数々の国宝や重要文化財を残した鎌倉時代の仏師である運慶。彼が仏像を彫る姿を見ていた主人公と見物人が以下のやりとりを行います。

若い男は、すかさず、⁠あの鑿と槌の使い方を見たまえ。大自在の妙境に達している」と云った。

運慶は今太い眉を一寸の高さに横へ彫り抜いて、鑿の歯を竪に返すや否や斜に、上から槌を打ち下おろした。堅い木を一ひと刻みに削けずって、厚い木屑が槌の声に応じて飛んだと思ったら、小鼻のおっ開いた怒り鼻の側面がたちまち浮き上がって来た。その刀の入れ方がいかにも無遠慮であった。そうして少しも疑念を挾んでおらんように見えた。

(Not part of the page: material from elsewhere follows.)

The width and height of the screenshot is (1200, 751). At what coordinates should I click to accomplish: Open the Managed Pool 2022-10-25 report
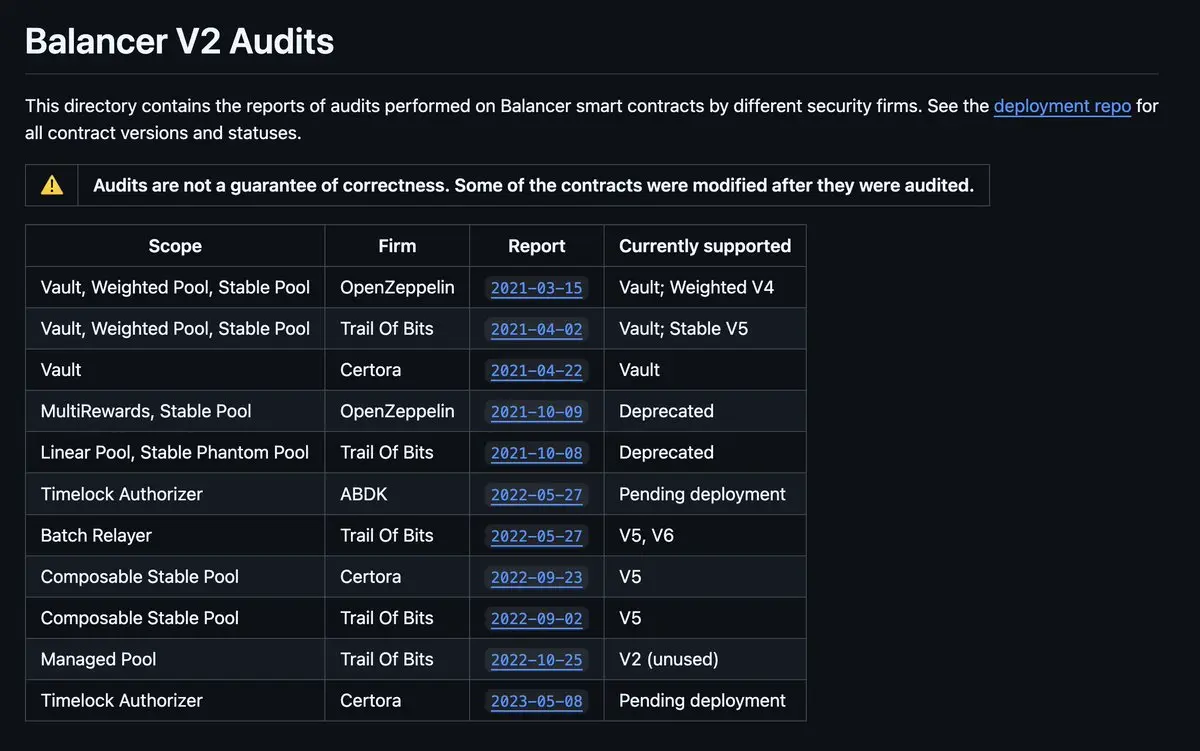pos(536,660)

「よくああ無造作に鑿を使って、思うような眉や鼻ができるものだな」と自分はあんまり感心したから独言のように言った。するとさっきの若い男が、 ⁠なに、あれは眉や鼻を鑿で作るんじゃない。あの通りの眉や鼻が木の中に埋っているのを、鑿と槌の力で掘り出すまでだ。まるで土の中から石を掘り出すようなものだからけっして間違うはずはない」と云った。

自分はこの時始めて彫刻とはそんなものかと思い出した。はたしてそうなら誰にでもできる事だと思い出した。

※)
青空文庫『夢十夜』より引用。底本:『夏目漱石全集10巻』ちくま文庫、筑摩書房、1988(昭和63)年7月26日第1刷発行、1996(平成8)年7月15日第5刷発行。底本の親本:『筑摩全集類聚版夏目漱石全集』筑摩書房、1971(昭和46)年4月~1972(昭和47)年1月

筆者はデータに基づく数理モデリングの多くはこのような作業ではないと考えています。これは先ほどの話とは矛盾するように聞こえるかもしれません。

多くの人々(もしかするとこれを読んでいるみなさんも⁠⁠ は、運慶が鑿(のみ)と槌(つち)で木の中に埋まっている仏像を掘り出すように、モデリングによって何らかの方程式や関数をデータに当てはめることで「データの背後に存在する真の構造が明らかになる」と考えがちです。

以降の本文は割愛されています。